= Work required =
In the lines below, from the one containing "The width and" through the last, swap "Clone" for "Duplicate" and rewrite only those lines, leaving everything else the same.

Pointing lines for text and elements

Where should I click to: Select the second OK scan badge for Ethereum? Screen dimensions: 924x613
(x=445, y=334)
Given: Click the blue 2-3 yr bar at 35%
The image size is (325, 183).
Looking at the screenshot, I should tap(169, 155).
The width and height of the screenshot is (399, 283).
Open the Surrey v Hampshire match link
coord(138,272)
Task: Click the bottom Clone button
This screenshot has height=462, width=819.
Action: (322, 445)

= Response to this task =
The width and height of the screenshot is (399, 283).
Open the Surrey v Hampshire match link
coord(138,272)
Task: Click the bottom Duplicate button
This screenshot has height=462, width=819.
Action: (322, 445)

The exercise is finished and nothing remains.